30 августа 1918 года, когда в Москве Ф. Е. Каплан (Ройтман) совершила покушение на В. И. Ленина, Л. А. Каннегисер в Петрограде убил председателя ПетроЧК М. С. Урицкого. Леонид Каннегисер был даровитым поэтом и знакомым Гумилева, посещавшего литературный салон в квартире его родителей в Саперном переулке, 10. Каннегисер был казнен, но если в этой казни еще можно было видеть трагическую необходимость революционной борьбы, то расстрел более пятисот "буржуа" - заложников - в качестве "мести" за шефа ПетроЧК совесть поэта и боевого офицера, убежденного в том, что "убить безоружного - величайшая подлость", вместить не могла. А дальше было - закрытие независимых газет и типографий, подавление гражданских свобод, самый циничный политический сыск…

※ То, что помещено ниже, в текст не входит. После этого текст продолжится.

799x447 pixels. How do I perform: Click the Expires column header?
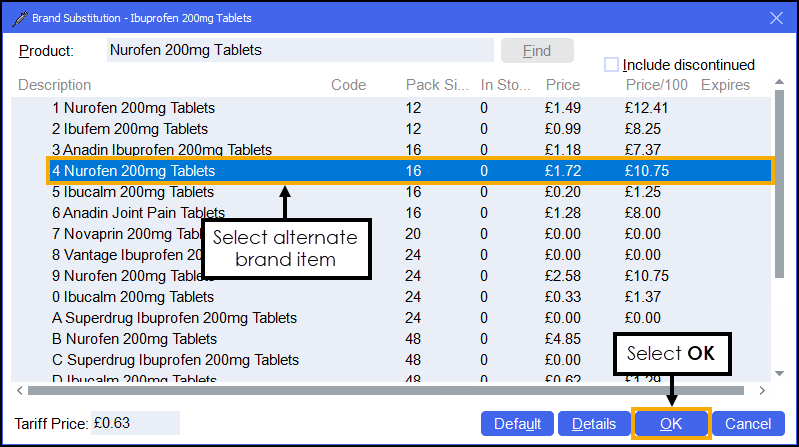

Жизнь Гумилева и его семьи в годы "военного коммунизма" была крайне тяжела. Особняк в Царском Селе был реквизирован, и всем приходилось ютиться в случайно подвернувшемся съемном жилье, с трудом перебиваясь на скудном пайке "совслужащего", который полагался поэту за педагогическую и редакторскую деятельность. Гумилев, вместе со всей творческой интеллигенцией Петрограда, стойко переносил лишения, однако цинизм коммунистических сановников на фоне этой беспросветной нужды голодного и холодного города шокировал не только Гумилева, но даже и Максима Горького, разразившегося однажды, 11 ноября 1919 года, на заседании издательства "Всемирная литература" гневной тирадой:

- Нужно, черт возьми, чтобы они либо кормили, либо - пускай отпустят за границу. Раз они так немощны, что ни согреть, ни накормить не в силах. Ведь вот сейчас - оказывается, в тюрьме лучше, чем на воле: я вот сейчас хлопотал о сидящих на Шпалерной, их выпустили, а они не хотят уходить: и теплее, и сытнее! А провизия есть… есть… Это я знаю наверное… есть… в Смольном куча… икры - целые бочки - в Петербурге жить можно… Можно… Вчера у меня одна баба из Смольного была… там они все это жрут, но есть такие, которые жрут со стыдом…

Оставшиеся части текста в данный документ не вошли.